Putting transport in its place: paradoxes in transport policy
My perspective is that of a town planner who, by accident, became a transport planner as well about 35 years ago. For 25 years after that I was responsible for both planning and transport policy for local authorities in major conurbations (Newcastle, Tyne & Wear and Birmingham). Since then I have worked as a consultant in both fields, and have dabbled also in political advising.
The rhetoric of ‘integration’ has been common currency throughout this time, but I have found myself engaged in what seems like a perpetual struggle to bring these two fields more closely together. Truly, engineers are from Mars and planners are from Venus!

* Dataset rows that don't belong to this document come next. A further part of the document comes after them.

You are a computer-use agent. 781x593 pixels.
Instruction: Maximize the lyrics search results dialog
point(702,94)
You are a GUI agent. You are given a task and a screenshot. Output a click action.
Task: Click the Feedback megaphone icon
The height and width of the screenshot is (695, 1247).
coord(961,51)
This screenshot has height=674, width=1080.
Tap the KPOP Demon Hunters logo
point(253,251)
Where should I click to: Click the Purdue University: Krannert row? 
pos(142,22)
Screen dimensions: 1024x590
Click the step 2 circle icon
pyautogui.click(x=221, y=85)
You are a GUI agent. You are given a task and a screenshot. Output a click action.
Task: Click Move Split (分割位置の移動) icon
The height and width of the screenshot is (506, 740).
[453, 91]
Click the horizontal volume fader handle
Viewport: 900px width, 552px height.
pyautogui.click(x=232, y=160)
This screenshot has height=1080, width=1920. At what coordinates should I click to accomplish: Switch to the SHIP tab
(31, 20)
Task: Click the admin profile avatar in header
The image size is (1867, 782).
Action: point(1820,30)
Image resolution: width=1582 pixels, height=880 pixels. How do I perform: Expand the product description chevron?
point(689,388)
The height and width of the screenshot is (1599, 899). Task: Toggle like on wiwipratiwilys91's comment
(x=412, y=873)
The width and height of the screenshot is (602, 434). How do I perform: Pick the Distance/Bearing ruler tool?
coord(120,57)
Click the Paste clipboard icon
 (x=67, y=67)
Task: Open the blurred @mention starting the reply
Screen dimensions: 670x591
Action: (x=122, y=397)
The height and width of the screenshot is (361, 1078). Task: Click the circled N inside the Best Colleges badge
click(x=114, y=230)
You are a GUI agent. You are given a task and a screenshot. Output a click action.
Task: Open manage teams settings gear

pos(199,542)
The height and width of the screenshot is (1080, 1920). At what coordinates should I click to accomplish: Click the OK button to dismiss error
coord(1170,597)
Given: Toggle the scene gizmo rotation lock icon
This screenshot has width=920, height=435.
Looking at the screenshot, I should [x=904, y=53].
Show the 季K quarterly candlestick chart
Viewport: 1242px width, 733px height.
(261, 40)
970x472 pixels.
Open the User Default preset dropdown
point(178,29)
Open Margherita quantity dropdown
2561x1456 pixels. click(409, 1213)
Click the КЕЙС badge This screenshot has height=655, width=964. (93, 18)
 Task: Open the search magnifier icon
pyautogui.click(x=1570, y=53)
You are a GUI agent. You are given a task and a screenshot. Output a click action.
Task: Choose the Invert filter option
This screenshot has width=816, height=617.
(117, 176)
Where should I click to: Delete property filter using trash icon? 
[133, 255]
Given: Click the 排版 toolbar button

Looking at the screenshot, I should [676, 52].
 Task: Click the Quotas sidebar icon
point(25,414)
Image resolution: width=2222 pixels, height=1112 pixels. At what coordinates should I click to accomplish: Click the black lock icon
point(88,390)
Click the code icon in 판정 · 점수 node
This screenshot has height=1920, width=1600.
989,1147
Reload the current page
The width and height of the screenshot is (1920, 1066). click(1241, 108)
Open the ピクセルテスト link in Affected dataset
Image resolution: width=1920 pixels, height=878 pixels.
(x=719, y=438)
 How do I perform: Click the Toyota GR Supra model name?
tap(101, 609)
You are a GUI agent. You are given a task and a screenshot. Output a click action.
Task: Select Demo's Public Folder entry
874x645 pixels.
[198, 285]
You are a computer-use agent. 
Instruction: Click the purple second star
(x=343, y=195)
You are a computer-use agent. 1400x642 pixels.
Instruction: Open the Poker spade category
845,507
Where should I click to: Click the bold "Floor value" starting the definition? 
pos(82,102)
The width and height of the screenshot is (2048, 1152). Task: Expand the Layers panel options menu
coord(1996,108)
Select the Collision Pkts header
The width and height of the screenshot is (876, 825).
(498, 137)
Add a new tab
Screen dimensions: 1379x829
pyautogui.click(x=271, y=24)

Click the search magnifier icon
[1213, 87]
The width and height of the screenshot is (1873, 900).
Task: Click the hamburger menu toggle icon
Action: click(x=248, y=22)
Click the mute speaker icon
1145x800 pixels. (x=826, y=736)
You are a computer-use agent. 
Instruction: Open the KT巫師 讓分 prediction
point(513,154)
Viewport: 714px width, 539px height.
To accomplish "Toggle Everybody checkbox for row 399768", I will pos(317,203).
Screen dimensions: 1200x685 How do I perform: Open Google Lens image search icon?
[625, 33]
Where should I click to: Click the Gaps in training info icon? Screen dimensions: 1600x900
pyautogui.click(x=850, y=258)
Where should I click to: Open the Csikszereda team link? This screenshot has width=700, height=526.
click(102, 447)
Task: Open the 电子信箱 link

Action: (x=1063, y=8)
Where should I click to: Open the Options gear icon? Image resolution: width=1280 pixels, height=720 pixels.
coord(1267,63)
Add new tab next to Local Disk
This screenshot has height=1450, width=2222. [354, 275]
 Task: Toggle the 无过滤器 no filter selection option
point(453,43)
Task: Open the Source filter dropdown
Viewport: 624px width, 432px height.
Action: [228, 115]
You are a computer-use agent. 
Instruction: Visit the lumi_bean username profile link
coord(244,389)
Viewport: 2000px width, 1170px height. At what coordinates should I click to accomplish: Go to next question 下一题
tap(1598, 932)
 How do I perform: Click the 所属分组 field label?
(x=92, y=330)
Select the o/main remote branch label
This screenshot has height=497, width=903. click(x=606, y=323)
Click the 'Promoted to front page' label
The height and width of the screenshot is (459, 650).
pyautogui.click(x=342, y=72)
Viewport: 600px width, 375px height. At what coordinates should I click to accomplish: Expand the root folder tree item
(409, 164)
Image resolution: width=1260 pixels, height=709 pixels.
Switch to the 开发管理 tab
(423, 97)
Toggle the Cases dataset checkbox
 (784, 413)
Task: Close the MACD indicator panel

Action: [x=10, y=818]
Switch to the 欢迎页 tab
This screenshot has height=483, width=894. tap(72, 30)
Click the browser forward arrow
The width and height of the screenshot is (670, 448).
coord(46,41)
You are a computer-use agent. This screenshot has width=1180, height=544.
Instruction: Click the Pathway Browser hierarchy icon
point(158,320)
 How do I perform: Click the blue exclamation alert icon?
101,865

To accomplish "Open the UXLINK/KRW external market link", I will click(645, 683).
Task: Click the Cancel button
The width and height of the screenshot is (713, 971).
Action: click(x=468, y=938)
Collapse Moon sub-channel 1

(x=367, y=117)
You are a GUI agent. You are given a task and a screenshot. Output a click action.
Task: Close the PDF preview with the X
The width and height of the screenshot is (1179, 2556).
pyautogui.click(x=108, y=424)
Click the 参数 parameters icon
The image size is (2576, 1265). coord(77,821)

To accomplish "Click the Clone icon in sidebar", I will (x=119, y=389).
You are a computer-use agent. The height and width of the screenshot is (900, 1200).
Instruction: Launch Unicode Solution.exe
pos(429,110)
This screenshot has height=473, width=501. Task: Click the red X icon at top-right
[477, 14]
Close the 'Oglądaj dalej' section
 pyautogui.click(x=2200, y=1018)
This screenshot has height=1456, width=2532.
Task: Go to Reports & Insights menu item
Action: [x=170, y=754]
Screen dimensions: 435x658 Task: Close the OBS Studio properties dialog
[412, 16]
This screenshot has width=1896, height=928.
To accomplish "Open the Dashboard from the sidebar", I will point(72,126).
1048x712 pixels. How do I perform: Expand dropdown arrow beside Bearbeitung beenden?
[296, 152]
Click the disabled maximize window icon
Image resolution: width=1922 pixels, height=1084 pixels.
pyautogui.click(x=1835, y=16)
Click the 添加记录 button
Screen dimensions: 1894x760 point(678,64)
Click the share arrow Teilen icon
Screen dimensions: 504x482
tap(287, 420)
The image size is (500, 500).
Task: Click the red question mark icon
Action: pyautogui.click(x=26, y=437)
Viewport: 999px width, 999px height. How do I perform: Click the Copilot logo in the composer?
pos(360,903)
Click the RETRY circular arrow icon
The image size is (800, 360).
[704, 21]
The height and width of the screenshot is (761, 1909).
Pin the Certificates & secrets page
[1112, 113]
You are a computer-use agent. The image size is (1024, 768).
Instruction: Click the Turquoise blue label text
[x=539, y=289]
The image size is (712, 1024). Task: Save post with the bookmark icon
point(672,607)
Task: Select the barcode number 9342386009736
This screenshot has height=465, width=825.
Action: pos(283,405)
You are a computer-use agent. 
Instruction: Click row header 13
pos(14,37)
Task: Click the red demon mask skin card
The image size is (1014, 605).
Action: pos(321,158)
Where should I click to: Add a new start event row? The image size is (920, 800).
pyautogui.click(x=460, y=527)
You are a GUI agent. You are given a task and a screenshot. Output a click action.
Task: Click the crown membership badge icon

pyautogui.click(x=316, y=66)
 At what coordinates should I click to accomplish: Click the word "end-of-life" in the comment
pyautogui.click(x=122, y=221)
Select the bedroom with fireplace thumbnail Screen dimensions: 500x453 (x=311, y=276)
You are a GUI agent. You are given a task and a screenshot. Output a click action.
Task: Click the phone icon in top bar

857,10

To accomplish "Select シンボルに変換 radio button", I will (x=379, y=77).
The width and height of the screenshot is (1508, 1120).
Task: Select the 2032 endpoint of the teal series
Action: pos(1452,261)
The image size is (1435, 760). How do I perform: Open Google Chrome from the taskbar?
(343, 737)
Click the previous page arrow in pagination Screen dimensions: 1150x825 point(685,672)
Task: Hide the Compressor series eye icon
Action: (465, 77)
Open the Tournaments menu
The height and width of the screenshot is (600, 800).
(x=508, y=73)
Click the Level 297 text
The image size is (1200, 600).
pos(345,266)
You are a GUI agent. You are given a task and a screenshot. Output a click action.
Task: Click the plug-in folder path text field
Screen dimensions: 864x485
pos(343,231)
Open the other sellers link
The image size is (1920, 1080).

This lecture presents some of the more curious paradoxes in UK transport and town planning that I have encountered while trying to ‘put transport in its place’. Examples include:
Though the effects of transport on patterns of settlement and activity are big enough to be visible from space, they play almost no part in transport decision-making;
While reducing congestion is the main aim of road investment in the UK it is doomed to failure, as congestion will always return (unless there is no economic case for the road!);
Economic evaluations of transport investment are driven by bottom-up considerations, but decision-making on priorities is almost exclusively top-down;
Co-locating jobs and houses is the main way that planners try to reduce the amount of travel; but while reducing the need to travel this has little effect on the propensity to do so;
‘Free’ roads have produced many of the perverse results we now see, but road pricing could easily make matters worse;
Non transport measures may be more effective than transport in dealing with congestion (and transport decisions can have some surprising results outside their remit).
While this will be presented in a fairly light-hearted way, there is a serious underlying purpose. The Stern Report on the economic consequences of climate change presents a particular challenge to the transport planner because transport is one of the largest and fastest growing sources of greenhouse gases. This is compounded by the unhealthy dependence of transport on fossil fuels which are increasingly scarce and hotly disputed.
I hope to persuade planners, engineers and economists that we all need to be open to new perspectives, and to work more closely together if we are to have any hope of resolving these issues.